Before the advent of computers, typewriters are used to produce formal looking documents.  Instead of the 26 keys of an English typewriter, Chinese typewriters need to have as least a few thousand characters.  There can’t be as many keys of course.  So a typical set up will have a movable pickup for picking up a lead character and then striking it on the paper, very much like the way the hammer of a piano strikes the strings.  

The main difficulty in using the Chinese typewriter is to find the location of the desired character among the whole set of a few thousand characters.  This is not something ordinary people can do.  Chinese typists were all professionals.  They also arrange the characters in their own ways to facilitate the hunting for characters.

 

                                                Chinese Telegraphy

 

Before the advent of modern telecommunication, telegraphy was used for both civilian and military purposes.  One example was the use of the Morse code.  In English, different combinations of dees and dahs were used to represent the 26 letters of the English alphabet.  Take a hypothetical example.  The letter ‘a’ can be represented as ‘dee dah dee’ and so on.  The speed of communication can be slow.   But all you need to learn are the combinations for 26 letters.  Chinese telegraphy is an entirely different matter.
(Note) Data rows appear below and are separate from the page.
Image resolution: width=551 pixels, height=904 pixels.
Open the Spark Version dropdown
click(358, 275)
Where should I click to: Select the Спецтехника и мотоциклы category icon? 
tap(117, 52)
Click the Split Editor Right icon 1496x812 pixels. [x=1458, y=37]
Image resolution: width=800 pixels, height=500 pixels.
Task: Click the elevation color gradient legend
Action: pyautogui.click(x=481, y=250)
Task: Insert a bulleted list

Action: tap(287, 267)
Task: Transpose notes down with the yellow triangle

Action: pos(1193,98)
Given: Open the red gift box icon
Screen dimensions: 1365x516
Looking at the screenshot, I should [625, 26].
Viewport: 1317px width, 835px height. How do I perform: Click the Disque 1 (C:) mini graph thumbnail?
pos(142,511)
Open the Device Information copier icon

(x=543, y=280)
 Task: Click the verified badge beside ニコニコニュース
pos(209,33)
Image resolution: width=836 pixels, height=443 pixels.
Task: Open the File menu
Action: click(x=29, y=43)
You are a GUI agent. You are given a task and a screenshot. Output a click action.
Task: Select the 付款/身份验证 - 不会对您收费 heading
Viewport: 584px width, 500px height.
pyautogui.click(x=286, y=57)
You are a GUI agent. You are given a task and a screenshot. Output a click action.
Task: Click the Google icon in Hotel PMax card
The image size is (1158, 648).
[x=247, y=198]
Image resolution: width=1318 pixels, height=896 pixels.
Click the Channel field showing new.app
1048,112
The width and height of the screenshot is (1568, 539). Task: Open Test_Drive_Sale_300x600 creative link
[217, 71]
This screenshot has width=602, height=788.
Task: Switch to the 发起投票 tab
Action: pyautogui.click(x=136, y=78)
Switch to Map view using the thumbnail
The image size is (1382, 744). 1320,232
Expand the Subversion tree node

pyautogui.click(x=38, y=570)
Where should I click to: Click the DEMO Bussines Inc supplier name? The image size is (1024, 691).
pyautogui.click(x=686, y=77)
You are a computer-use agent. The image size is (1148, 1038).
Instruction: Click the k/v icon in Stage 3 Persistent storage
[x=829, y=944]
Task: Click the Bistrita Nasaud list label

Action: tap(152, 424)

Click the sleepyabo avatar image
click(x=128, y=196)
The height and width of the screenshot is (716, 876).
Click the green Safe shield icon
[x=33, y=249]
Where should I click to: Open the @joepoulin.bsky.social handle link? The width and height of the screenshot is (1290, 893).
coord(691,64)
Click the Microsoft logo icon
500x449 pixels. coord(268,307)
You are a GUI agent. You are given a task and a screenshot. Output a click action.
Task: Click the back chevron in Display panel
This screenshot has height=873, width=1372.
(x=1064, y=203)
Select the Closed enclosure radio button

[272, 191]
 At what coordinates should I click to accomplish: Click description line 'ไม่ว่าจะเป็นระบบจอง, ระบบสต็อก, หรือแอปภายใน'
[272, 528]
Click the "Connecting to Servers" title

Accuracy is of paramount importance in telegraphy.  Therefore, the codes that are sent out must be uniquely associated with the characters that are intended.  No codes should have ambiguous interpretations.  This will rule out the use of phonetic encoding, as homophony is so extensive in Chinese.  The problem of dialects also complicates the possible use of phonetic encoding. 

As a result, a last resort brute force method was adopted to represent characters in telegraphy, i.e., the use of 4 digits numeric codes.  Let’s take a hypothetical example.  The character for peoplecould be 2038 for example and that for day’could be 8530.  The problem with such encoding method of course is its arbitrariness, which leads to extreme difficulty in remembering the code for characters.  Needless to say, one needs a very long time of intensive training to become proficient in sending codes.